The prehospital game has always been muddy, particularly when it comes to the various pharmacologic interventions fixed in the constellation of Advanced Life Support.  You could – and some have – go as far as to say virtually nothing in the armamentarium of prehospital care has been proven to improve meaningful survival following cardiac arrest.

This latest evidence drop is the ALPS trial from the Resuscitation Outcomes Consortium – amiodarone, lidocaine, or placebo in patients with shock-refractory ventricular fibrillation/ventricular tachycardia.  The underlying physiologic theory would be that there’s a period of time between onset of VF/VT and death where drugs are the answer.  Early on, an appropriately delivered shock solves the disorganized electrical problem.  Later on, after the intracellular rigor sets in, nothing will be reliably beneficial.  In some intervening period, there is hope that amiodarone or lidocaine provides a little extra stabilization to help a shock take hold.

These authors performed a prospective, double-blinded, placebo-controlled, randomized trial with three arms to compare each antiarrhythmic therapy to placebo.  With a 90% power to detect a 6% survival to hospital discharge between arms, these authors enrolled 3,026 patients.  Groups were generally well-balanced for important prognostic features, adjunctive treatments, and post-admission care.  But, unfortunately, the survival advantage seen was 3.2% for amiodarone and 2.6% for lidocaine – meaning the confidence intervals each cross unity and the p-values are 0.08 and 0.16, respectively.

So, we have, yet again, a study that provides more to argue about than to inform practice.  Delving into the secondary outcomes and the supplementary appendix, it is clear that both antiarrhythmic drugs are doing something.  Patients receiving the active arms in the trial required fewer shocks, received fewer doses of alternative antiarrhythmic drugs (e.g., magnesium, procainamide), and had significantly higher rates of hospital admission – 45.7% vs. 47.0% as. 39.7% for amiodarone, lidocaine, and placebo, respectively.  However, all these advantages on the front-end decayed into smaller and smaller absolute differences on the back end – where mRS 3 or better discharge status was only 18.8% vs. 17.5% vs. 16.6%.

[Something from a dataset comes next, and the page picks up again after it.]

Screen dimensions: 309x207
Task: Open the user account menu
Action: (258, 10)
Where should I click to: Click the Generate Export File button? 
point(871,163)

The glass half-full look at this is: even though it’s not statistically significant, even a couple percentage points of life vs. death represents a couple thousand additional neurologically intact survivors each year.  The glass half-empty look at this is: 26.9% of the amiodarone group required immense resource outlay and ICU care and was still ultimately dead or disabled, along with 29.5% of the lidocaine group, but only 23.1% of the placebo group.

These data suggest many reasonable choices may be made.  The signal may not be strong enough, and the downstream costs high enough, that a case could be made to dramatically curtail use of both active drugs.  Or, specific instances of use or delivery improvements could be proposed, based on other survival signals hidden in the secondary data.  Finally, costs, ease of use, and other secondary signals could make dueling cases to discontinue use of one of the two active drugs.

I think these drugs probably have value – but, their value won’t be maximized until in-hospital care produces either a better yield of neurologically intact survivors or better prognosticates resuscitation to reduce ultimate resource utilization.

“Amiodarone, Lidocaine, or Placebo in Out-of-Hospital Cardiac Arrest”
https://www.ncbi.nlm.nih.gov/pubmed/27043165

3 thoughts on “Amiodarone, Lidocaine, or … Nothing”

  1. Thanks for the breakdown Ryan. I find you last two paragraphs really resonate for me as a practitioner of the dark arts of prehospital care. It seems to me that there are likely patients who may benefit from these drugs, as well (possibly) as a raft of other unproven interventions (maybe even mechanical CPR, despite my usual scathing response to these expensive toys)

    The key is surely finding those patients who may benefit: sorting the chafe from the wheat. It seems intuitive (although we know how badly intuition usually works out) that the 42 year old with chest pain who drops in front of bystanders and gets CPR and/or Public Access Defibrillation will be more likely to be a survivor than the 87 year old with a 2 page long list of comorbidities, found down after who knows how long.

    Unfortunately, we continue to treat these patients the as the same population for the purposes of cardiac arrest care/research in the field, which seems to me to be utter madness, and potentially to wash out any benefit an intervention may have to survivors from the research.

    Identification of survivors/non-survivors before we start the resus ball rolling (beyond the obvious shockable/non-shockable rhythm) must surely afford better utilisation of scarce resources, and perhaps lead to more applicable research into what actually may make a difference to good neurological function post cardiac arrest.